Crate sdecay

Source

Expand description

A Rust interface for SandiaDecay C++ library, used to calculate nuclear decays and emissions.

§Disclaimer

This crate is not coordinated nor endorsed by SandiaDecay. This is a completely separate effort.

§This library can

Query Element information:
- Identification (symbol, name)
- Naturally occurring isotopes and their abundances
- List of flouresence x-rays (if database happen to contain them)
Query Nuclide information:
- Identification (symbol, mass number $A$)
- Mass
- Half-life $T_{1/2}$
- Children Transitions (i.e. decay branches)
- Parents Transitions (i.e. creating branches)
Predict nuclide mixture evolution:
- nuclide activities at time $t$
- energies and intensities of various ProductTypess (notably, $\gamma$ and x-ray) at the time $t$
- energies and counts of various ProductTypess in the time interval $[t; t + l]$
- evolution equation (functions describing abundance of each nuclide over time)

§Build

This crate has multiple build options. See detailed instructions at building.

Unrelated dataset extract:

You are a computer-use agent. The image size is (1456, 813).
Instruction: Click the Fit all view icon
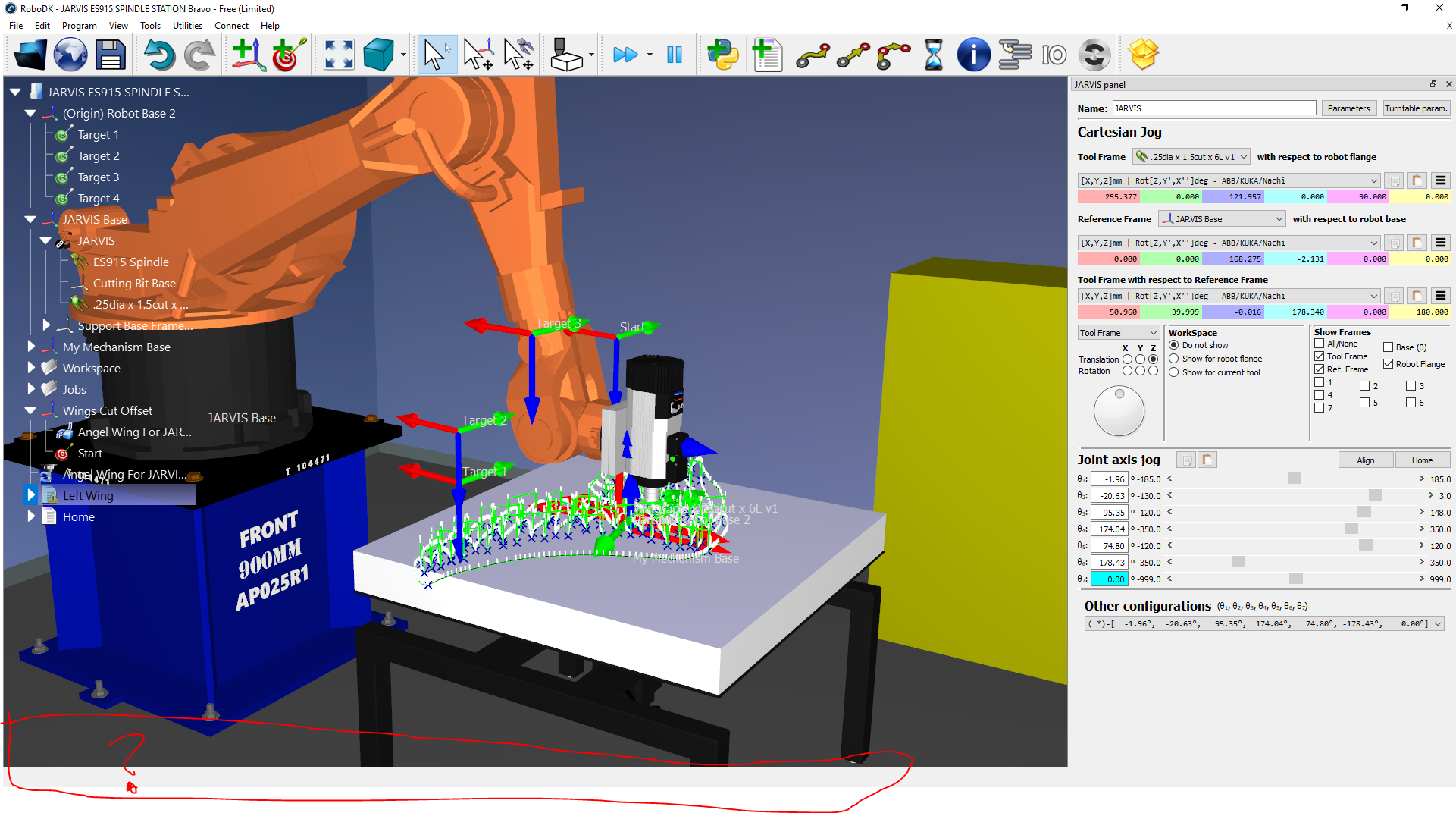tap(338, 55)
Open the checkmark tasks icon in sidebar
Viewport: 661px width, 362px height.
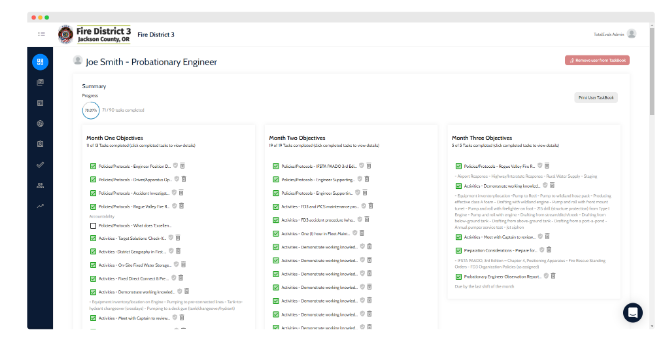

After choosing your option, add

# Cargo.toml
sdecay = "0.2"

§Safety

As an FFI crate, safety is a big concern. See safety for notes on safety design.

§Walkthrough

§Database file

SandiaDecay uses it’s own database xml-based database format, and I’m not really sure how you’d go about creating it yourself. Library’s repository provides several versions, so you need to pick one before using the crate.

§Constructing a database

Database file is required in some form to construct a Database. There are several options to go about this:

Download database yourself, and
- obtain database file bytes¹ ², and use from_bytes-like constructor
- get a path to database file, and use from_path-like constructor
- store a path to database file in the SANDIA_DATABASE_PATH environment variable, and use from_env-like constructor
Enable one of database* features and construct it directly via corresponding method. Note, that this approach will download the database from GitHub before compilation, and embed it into your binary, so expect for build to take some time.

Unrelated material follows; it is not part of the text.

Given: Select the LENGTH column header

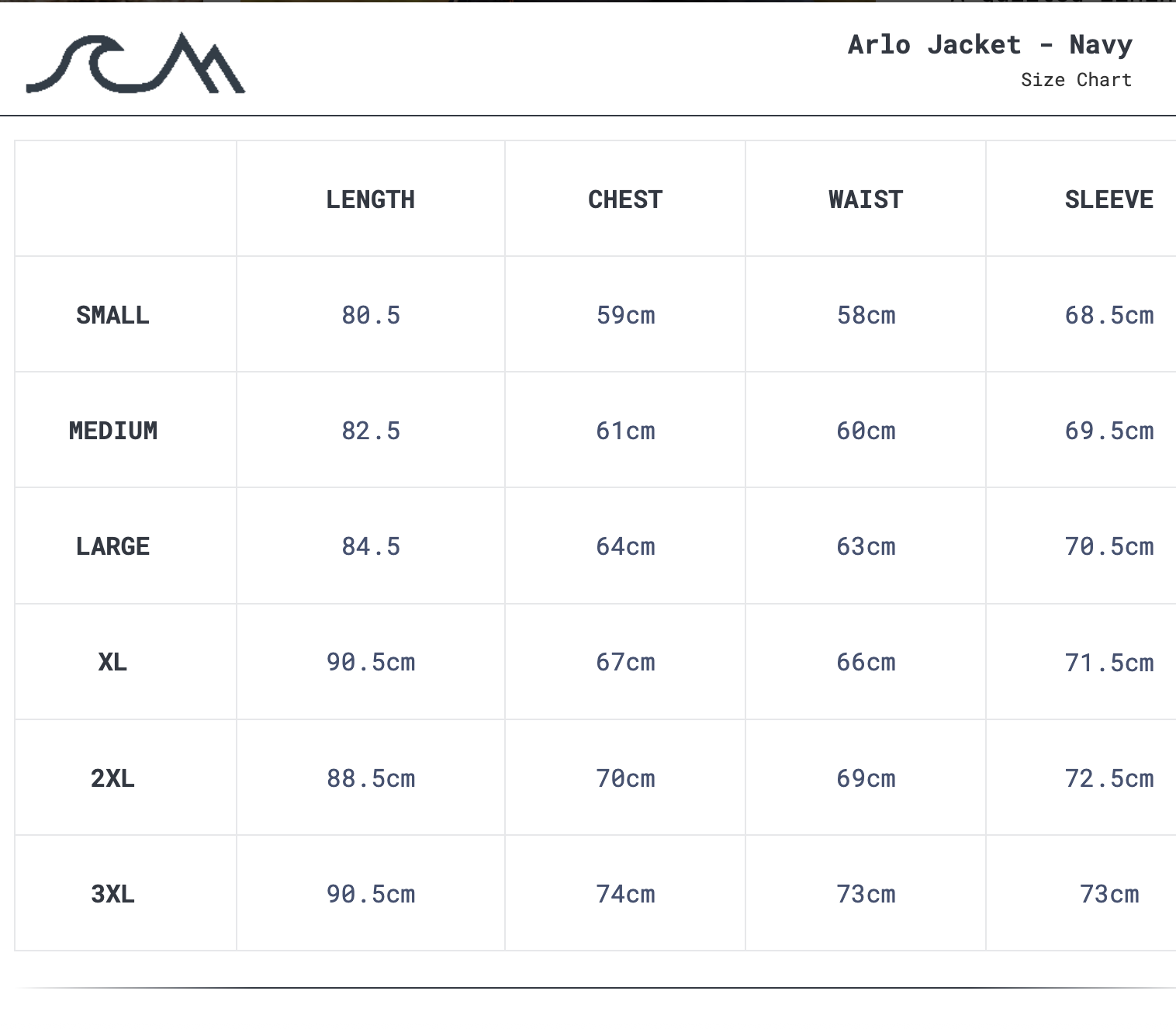Looking at the screenshot, I should [x=371, y=199].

For example, assuming you have a database (or a symlink to it) in your current directory named sandia.decay.xml, here is how you would construct it:

let database = Database::from_path("sandia.decay.xml").unwrap();

§Querying for info

§Element

See element function

Element is queried for with ElementSpec implementors, notably:

by name as &str (or other text-related type, like &CStr, &OsStr)
atomic number (i.e. number of protons) as i32 (or smaller integer, like i16, u16, etc)
atomic number, but constructed by element macro:

element!(H);
element!(k);
element!(Pu);
element!(mo);

Database returns Element structure, containing all of the element info:

Symbol
Name
Naturally occurring isotopes and their abundances (as a list of NuclideAbundancePair)
List of flouresence x-rays (as a list of EnergyIntensityPair)

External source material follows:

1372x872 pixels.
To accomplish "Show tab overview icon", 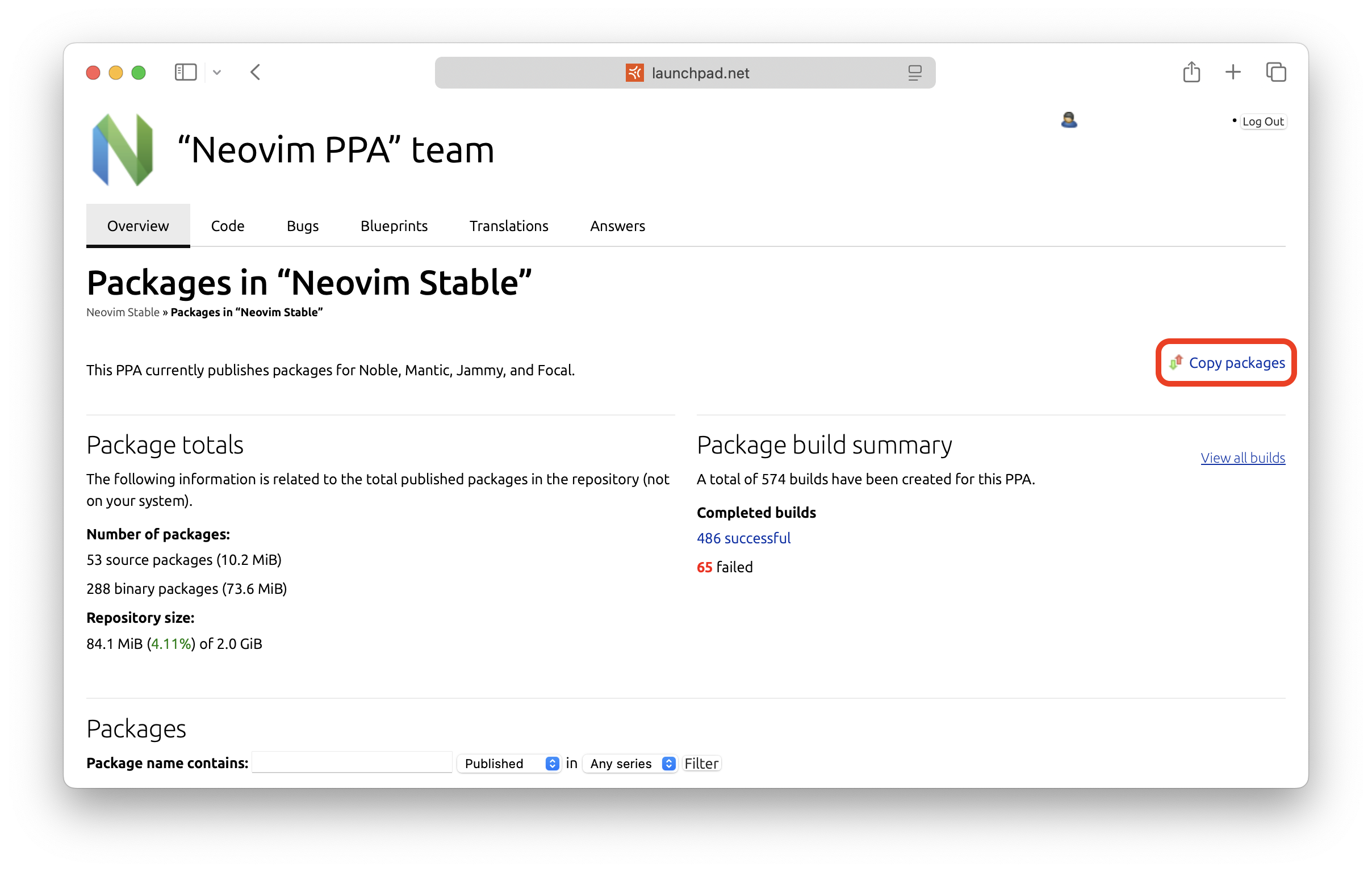I will coord(1275,72).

Code pretty-printing isotopes and xrays fields can be found in the doc-example. Here’s their output for W (Tungsten):

 0.130% of W180
26.300% of W182
14.300% of W183
30.670% of W184
28.600% of W186

58.0 keV (0.578 relative intensity)
59.3 keV (1.000 relative intensity)
67.2 keV (0.338 relative intensity)
69.1 keV (0.086 relative intensity)

§Nuclide

See nuclide function

Nuclide is queried for with NuclideSpec implementors, notably:

by symbol as &str (or other text-related type, like &CStr, &OsStr)
NumSpec (i.e. numeric identification on nuclide)
NumSpec, but constructed by nuclide macro:

nuclide!(H-2);
nuclide!(k-40);
nuclide!(Pu-239);
nuclide!(mo-95);

Database returns Nuclide structure, containing all of the nuclide info:

Symbol
Mass number $A$
Mass (in a.m.u.)
Half-life $T_{1/2}$
Children Transitions
Parent Transitions

Code for pretty-printing decays_to_children and decay_from_parents fields can be found in the doc-example. Here’s their output for ${}^{247}\text{Es}$:

> 0.50: \text{Fm247m}(EC) -> \text{Es247} + \nu
> 0.10: \text{Md251} -> \text{Es247} + \alpha
| 1.00 of AlphaParticle at 7550.00 keV
> 0.50: \text{Fm247}(EC) -> \text{Es247} + \nu
< 0.93: \text{Es247}(EC) -> \text{Cf247} + \nu
< 0.07: \text{Es247} -> \text{Bk243m} + \alpha
| 0.02 of AlphaParticle at 7213.00 keV
| 0.12 of AlphaParticle at 7275.00 keV
| 0.86 of AlphaParticle at 7323.00 keV
< 0.07: \text{Es247} -> \text{Bk243} + \alpha
| 0.02 of AlphaParticle at 7213.00 keV
| 0.12 of AlphaParticle at 7275.00 keV
| 0.86 of AlphaParticle at 7323.00 keV

§Constructing a mixture

Empty mixture can be constructed with new/new_in functions:

let mixture = Mixture::new();

Next, mixture should be populated with nuclides by calling add_nuclide (alternatively, add_aged_nuclide_by_activity or add_nuclide_by_abundance).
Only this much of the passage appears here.